O outro lado da moeda

Uma das constatações da literatura norte-americana sobre este tema é que, a certa altura, os millennials tentam usar os empregos como tábuas de salvação para todos os seus problemas, o que aumenta o risco de desequilíbrios na vida laboral.

Como sentem que nada é seguro nas suas vidas, pelo menos entre os jovens adultos americanos o que se nota é mergulharem cada vez mais num intenso ritmo de trabalho que os leva a um ponto de se recusarem a aproveitar as férias a que têm direito. Embora a cultura do trabalho dos Estados Unidos seja diferente da europeia, há uma certa tendência a considerar-se que os millennials trabalhadores estão a tirar cada vez menos férias, com medo de perderem oportunidades dentro das empresas  para que trabalham ou por não terem dinheiro para gastar e precisarem desses dias de trabalho ou, ainda, como forma de isolamento social.

De acordo com o projeto Time Off and GfK, os millennials norte-americanos são realmente mais propensos a verem-se com orgulho como “mártires do trabalho” do que os trabalhadores mais velhos e têm menos tendência a usar todo o tempo de férias a que têm direito. Os investigadores questionaram cerca de 5000 empregados a tempo integral com direito a um período de férias remunerado e descobriram que os millennials concordavam mais vezes com afirmações do género “mais ninguém na minha empresa pode fazer o trabalho enquanto estou fora”; “quero mostrar total dedicação à minha empresa e trabalho”; “não quero que os outros pensem que eu sou substituível”; “sinto-me culpado por usar o meu tempo livre pago”.

Em 2014, um inquérito da Associação Portuguesa de Psicologia da Saúde Ocupacional junto de 3619 representantes dos millennials revelou que sete em cada dez dizia sentir um vazio ao ir de férias. Entre os mais velhos inquiridos, apenas 4% tinha este sentimento. Só 6% dos mais novos vê nas férias a hipótese de repor energias, contra 73% dos mais velhos.

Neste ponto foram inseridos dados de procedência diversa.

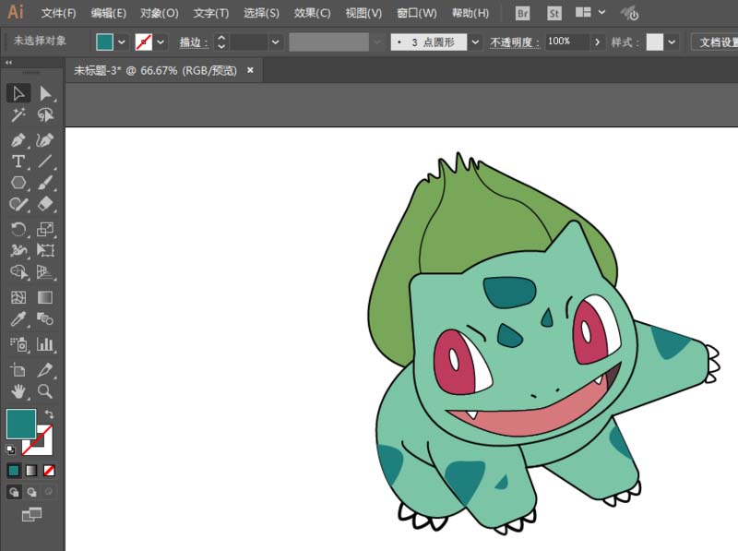Switch paint mode to Gradient
The height and width of the screenshot is (551, 738).
click(31, 470)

O i lançou um inquérito online ao qual responderam 252 jovens da Geração i. O objetivo era ter a perceção se os millennials portugueses estão ou não felizes no trabalho e se trabalham por necessidade ou por gosto, mas também que planos têm para as férias deste ano. É de recordar que este método de inquirir pessoas não é o mais fiável, uma vez que pela internet não podemos certificar-nos da veracidade das respostas. Ainda assim, ficam algumas pistas.

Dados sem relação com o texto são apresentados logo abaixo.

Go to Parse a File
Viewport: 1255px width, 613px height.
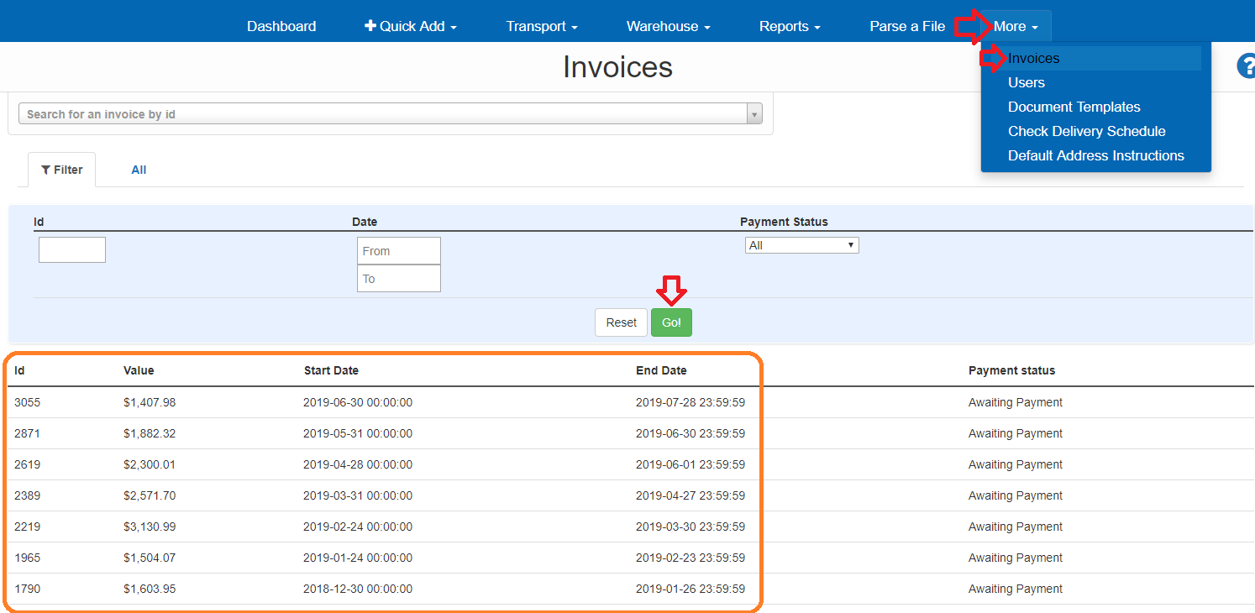pyautogui.click(x=906, y=26)
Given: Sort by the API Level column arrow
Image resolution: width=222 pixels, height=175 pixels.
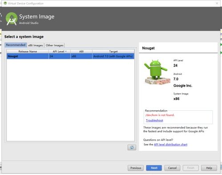Looking at the screenshot, I should [66, 51].
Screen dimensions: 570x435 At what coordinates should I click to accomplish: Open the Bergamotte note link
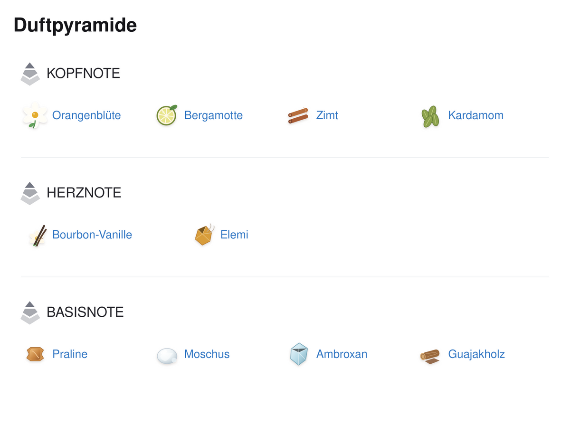point(213,115)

Responderam 143 (56,7%) mulheres e 103 (40,9%) homens. Quatro pessoas identificaram-se como tendo “outro” género (1.6%) e duas (0.8%) escolheram a opção de não dizer o seu género. Em termos de idades, 130 ( 51,6%)_inquiridos tinham entre 22 e 25 anos, 79 (31,3%) tinham entre 26 e 30 anos e apenas 43 (17,1%) tinham idades entre os 31 e os 35. Quanto à zona de origem, 151 jovens (59,9%) eram originais do Norte, 70 (27,8%) de Lisboa e Vale do Tejo, 20 (7,9%) da região Centro, cinco (2%) do Alentejo, dois (0.8%) do Algarve, um (0.4%) da Região Autónoma dos Açores e três (1,2%) da Região Autónoma da Madeira. De todos os inquiridos, 28 não residem em Portugal.

Segundo o inquérito, 43 (17,2%) dos 252 millennials inquiridos estão desempregados, 207 (82,8%) estão empregados e dois não responderam. Dos que estão empregados, são 76,7% os que trabalham em empresas privadas, 14,3% os que trabalham por conta própria ou em regime freelancer e apenas 9% têm o Estado como entidade patronal. No que diz respeito a fazer horas extra, a maioria (63%) respondeu afirmativamente._E dos que trabalham horas a mais, 74,2% dizem não ser pagos para tal, sendo que a maioria fica até mais duras horas no trabalho além do horário previsto.

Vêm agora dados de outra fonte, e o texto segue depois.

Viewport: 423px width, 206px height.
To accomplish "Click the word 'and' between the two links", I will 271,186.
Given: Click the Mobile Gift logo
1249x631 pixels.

Ainda assim, metade dos inquiridos considera não ter demasiada carga de trabalho, contra 48,6% que se sentem sobrecarregados. No entanto, 55,1% dos que responderam a este estudo não se consideram realizados profissionalmente e apenas 36,2%_diz que estão no emprego no qual sentem ter vocação. Mais de metade dos jovens diz não estar mal no emprego atual, mas que também não se sentem felizes, estando já a pensar no que fazer de seguida.

No que toca a férias, a maioria diz que este ano terá direito a elas e só 14% dos que as pretendem gozar não têm ainda planos. Metade vão optar por férias low cost ou visitas de curta duração ao estrangeiro.